>> START TEXT PROVIDED

Rural internet program on hold as Musk’s satellites get new consideration

By Julian Mark Washington Post

Chris Disher, the co-owner of a rural internet provider in Louisiana, is ready to start digging to get fast and reliable internet to some of the estimated 450,000 households and small businesses in the state that don’t have it.

His company, Cajun Broadband, was awarded $33 million in January under a Biden administration plan to do just that. But the money isn’t flowing while the Trump administration revamps the program and opens it up more to satellite internet, including Elon Musk’s Starlink.

Now Disher is worried that a long-promised push for rural access will be upended, leaving Louisianans desperate for internet waiting.

“I really hope they don’t start over again because it’s a lot of work there that’s gone into that,” Disher said. More than losing up-front business costs, he added, “the bigger impact for me is not going to help people.”

Other recipients of Broadband Equity Access and Deployment grants have also expressed worries that years of planning to bring internet to underserved rural households could be stymied by the Trump administration’s shift in the program’s direction. Under the original plan, which Congress approved with bipartisan support in 2021, Louisiana was set to receive $1.4 billion as part of the $42 billion program.

Commerce Secretary Howard Lutnick announced in March that the program would drop former president Joe Biden’s “woke mandates” and “burdensome” regulations, and take a “tech-neutral” approach to getting internet to rural residents. “Under the revamped BEAD program, all Americans will receive the benefit of the bargain that Congress intended,” Lutnick said on March 5. “We’re going to deliver high-speed internet access, and we will do it efficiently and effectively at the lowest cost to taxpayers.”

The program has been designed overwhelmingly around installing underground fiber-optic cables, a medium widely seen as a gold standard for fast and reliable internet. Some critics of the BEAD program say that approach is too expensive and time-consuming, and that using the “low-orbit satellite” technology offered by Starlink and Amazon’s Kuiper costs less and can get people connected faster. (Amazon founder Jeff Bezos owns The Washington Post.)

Comparing costs is not a simple matter, though. While satellite internet is cheaper to set up initially and works well for remote areas, the technology would cost households far more in the long run, said Drew Garner, director of policy engagement at the Benton Institute for Broadband and Society, an Illinois-based nonprofit. Starlink rates run about $120 a month, according to its website. The average fiber plan costs around $80, though prices vary broadly with speed.

Many BEAD participants welcome some of the changes – such as tossing environmental and labor requirements – but say further delays would cause costly setbacks. And any shift to having states cover more rural areas with satellite internet, such as Starlink, could saddle households with inferior service and higher costs in the long run, some providers said.

“My concern is we have a generational change that we could make throughout that rural country right now,” said Disher, who co-founded Cajun Broadband in 2017, adding that he didn’t want authorities “to settle on a lesser-tier technology that may be outdated in the future, instead of using your money wisely.”

Three states – Louisiana, Nevada and Delaware – have finalized their plans under BEAD, so any pivot could disrupt their efforts, said Evan Feinman, who ran the BEAD program before resigning from the National Telecommunications and Information Administration (NTIA) in March.

>> END TEXT PROVIDED
>> START DATASET RECORDS

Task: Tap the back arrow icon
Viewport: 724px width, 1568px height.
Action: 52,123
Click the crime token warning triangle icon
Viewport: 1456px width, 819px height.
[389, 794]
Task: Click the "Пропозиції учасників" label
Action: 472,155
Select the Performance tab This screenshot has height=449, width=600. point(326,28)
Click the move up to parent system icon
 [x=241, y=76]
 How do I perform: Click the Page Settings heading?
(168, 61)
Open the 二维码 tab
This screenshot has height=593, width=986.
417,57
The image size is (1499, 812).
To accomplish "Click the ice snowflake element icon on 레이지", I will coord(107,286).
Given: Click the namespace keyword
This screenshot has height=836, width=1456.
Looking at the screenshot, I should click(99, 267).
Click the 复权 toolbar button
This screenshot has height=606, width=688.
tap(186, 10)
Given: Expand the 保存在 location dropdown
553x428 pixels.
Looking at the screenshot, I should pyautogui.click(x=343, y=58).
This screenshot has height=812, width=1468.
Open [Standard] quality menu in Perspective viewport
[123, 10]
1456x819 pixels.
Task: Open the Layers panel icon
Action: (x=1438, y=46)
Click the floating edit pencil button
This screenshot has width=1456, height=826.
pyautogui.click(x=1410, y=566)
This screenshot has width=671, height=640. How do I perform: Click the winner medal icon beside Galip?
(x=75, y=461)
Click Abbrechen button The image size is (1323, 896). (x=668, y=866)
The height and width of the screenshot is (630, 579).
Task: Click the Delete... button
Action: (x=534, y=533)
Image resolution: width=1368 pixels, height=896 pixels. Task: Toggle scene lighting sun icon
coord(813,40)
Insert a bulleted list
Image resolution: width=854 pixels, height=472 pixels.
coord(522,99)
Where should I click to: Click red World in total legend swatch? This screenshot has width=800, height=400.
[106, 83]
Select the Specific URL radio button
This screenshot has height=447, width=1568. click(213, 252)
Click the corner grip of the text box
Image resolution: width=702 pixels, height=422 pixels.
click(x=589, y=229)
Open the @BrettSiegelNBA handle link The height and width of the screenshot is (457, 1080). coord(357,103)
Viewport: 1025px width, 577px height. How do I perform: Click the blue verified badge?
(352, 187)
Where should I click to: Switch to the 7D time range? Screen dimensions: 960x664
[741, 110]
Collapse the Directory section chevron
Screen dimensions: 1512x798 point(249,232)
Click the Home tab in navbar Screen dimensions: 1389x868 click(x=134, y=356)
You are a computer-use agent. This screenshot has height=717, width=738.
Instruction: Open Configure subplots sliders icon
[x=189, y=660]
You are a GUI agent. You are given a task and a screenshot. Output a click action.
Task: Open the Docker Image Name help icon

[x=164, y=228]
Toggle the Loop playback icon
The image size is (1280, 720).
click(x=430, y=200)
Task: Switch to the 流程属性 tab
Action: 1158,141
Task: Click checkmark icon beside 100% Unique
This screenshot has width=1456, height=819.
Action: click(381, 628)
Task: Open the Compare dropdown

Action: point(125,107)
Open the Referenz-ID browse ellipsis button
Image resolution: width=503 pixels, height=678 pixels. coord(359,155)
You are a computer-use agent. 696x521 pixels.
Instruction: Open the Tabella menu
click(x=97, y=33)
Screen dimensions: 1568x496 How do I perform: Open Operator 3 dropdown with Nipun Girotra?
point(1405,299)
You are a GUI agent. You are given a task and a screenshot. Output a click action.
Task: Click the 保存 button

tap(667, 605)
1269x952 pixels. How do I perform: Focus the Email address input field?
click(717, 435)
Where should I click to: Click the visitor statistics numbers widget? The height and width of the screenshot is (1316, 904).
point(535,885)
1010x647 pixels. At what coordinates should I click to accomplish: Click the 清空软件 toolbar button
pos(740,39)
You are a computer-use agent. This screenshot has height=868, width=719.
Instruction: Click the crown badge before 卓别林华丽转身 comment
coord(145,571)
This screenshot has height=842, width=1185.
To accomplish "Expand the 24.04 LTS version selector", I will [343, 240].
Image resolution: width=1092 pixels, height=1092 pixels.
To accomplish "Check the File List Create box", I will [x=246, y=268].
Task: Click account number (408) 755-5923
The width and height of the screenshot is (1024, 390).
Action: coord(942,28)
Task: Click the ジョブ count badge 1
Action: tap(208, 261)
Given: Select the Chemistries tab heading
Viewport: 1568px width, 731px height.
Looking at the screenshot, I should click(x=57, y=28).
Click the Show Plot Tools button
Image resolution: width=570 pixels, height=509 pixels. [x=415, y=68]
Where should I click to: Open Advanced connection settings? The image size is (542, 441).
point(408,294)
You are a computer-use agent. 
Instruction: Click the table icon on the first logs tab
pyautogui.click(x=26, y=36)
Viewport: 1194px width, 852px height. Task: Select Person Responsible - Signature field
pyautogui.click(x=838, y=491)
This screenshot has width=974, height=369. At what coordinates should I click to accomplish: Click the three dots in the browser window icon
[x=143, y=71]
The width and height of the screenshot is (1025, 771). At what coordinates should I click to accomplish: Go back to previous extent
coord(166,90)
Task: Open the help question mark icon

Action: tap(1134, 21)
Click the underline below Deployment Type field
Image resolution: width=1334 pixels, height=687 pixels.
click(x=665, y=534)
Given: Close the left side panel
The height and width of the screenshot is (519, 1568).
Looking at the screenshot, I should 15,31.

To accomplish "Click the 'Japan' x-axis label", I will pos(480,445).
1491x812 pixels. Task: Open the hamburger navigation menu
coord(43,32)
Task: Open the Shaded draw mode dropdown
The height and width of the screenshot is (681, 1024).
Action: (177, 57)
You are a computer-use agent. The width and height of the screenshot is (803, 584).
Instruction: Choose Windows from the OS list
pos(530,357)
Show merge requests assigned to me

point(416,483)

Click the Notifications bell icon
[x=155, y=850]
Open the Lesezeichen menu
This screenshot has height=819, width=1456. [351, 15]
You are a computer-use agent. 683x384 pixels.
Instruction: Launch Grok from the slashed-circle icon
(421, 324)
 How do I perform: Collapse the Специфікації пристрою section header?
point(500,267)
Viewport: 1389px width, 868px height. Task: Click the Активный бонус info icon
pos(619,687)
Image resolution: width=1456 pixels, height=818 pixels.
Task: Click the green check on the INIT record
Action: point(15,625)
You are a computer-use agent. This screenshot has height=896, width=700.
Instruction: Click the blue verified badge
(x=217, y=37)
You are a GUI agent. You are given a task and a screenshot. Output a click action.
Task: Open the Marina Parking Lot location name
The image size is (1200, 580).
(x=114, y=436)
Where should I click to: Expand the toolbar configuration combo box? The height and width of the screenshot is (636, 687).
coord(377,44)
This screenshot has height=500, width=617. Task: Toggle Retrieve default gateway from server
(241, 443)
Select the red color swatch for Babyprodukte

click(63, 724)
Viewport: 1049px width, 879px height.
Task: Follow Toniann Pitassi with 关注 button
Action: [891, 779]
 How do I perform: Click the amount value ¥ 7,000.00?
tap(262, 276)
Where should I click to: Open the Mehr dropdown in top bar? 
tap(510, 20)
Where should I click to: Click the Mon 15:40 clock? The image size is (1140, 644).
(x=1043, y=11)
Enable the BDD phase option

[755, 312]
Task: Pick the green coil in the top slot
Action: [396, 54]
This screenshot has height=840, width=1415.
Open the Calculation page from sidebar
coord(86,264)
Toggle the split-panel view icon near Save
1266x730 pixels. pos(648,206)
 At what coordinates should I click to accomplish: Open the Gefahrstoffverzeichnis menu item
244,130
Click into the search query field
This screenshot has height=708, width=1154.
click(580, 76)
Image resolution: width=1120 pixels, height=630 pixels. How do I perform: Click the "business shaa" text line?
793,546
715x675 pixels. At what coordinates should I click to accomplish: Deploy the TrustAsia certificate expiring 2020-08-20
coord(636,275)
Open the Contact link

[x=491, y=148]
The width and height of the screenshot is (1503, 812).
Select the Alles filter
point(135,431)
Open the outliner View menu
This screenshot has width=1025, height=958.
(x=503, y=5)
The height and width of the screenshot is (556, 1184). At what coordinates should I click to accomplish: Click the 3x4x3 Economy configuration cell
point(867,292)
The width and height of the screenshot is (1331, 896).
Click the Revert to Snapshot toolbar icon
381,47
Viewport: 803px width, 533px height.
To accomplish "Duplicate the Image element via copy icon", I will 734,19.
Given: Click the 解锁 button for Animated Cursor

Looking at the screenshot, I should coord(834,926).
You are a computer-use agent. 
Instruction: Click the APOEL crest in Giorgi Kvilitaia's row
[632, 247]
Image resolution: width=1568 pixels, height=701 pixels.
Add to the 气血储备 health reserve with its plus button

>> END DATASET RECORDS

TASK REQUIREMENTS |
[a] Return the passage of the rural broadband article starting at "Rural internet program" and ending at "for internet waiting.".
[b] In the rural broadband article, how much money was Cajun Broadband awarded in January?
[c] Extend the rural broadband article from the point where it stops.

RESPONSES BY TASK |
[a]
Rural internet program on hold as Musk’s satellites get new consideration

By Julian Mark Washington Post

Chris Disher, the co-owner of a rural internet provider in Louisiana, is ready to start digging to get fast and reliable internet to some of the estimated 450,000 households and small businesses in the state that don’t have it.

His company, Cajun Broadband, was awarded $33 million in January under a Biden administration plan to do just that. But the money isn’t flowing while the Trump administration revamps the program and opens it up more to satellite internet, including Elon Musk’s Starlink.

Now Disher is worried that a long-promised push for rural access will be upended, leaving Louisianans desperate for internet waiting.

[b] $33 million

[c]
“It could force all the states to rerun processes,” he said in an interview, meaning “millions of private capital is in the garbage.”

Though Lutnick did not explicitly mention a preference for satellite services in his announcement, Feinman said the commerce secretary “unambiguously” instructed his colleagues in February to increase satellites and decrease fiber in the BEAD program.

“We could have shovels in the ground in three states and have half the states by this summer if the new administration focused on the things they want to change,” Feinman said. The Trump administration could lose the equity requirements the Biden administration inserted in the plans for political reasons, let the process continue and “take the win,” he added.

It isn’t taking that path, he suggested in a March 14 resignation letter to his colleagues, is that it wants to favor satellites – and Musk.

“Stranding all or part of rural America with worse internet so that we can make the world’s richest man even richer is yet another in a long line of betrayals by Washington,” Feinman wrote.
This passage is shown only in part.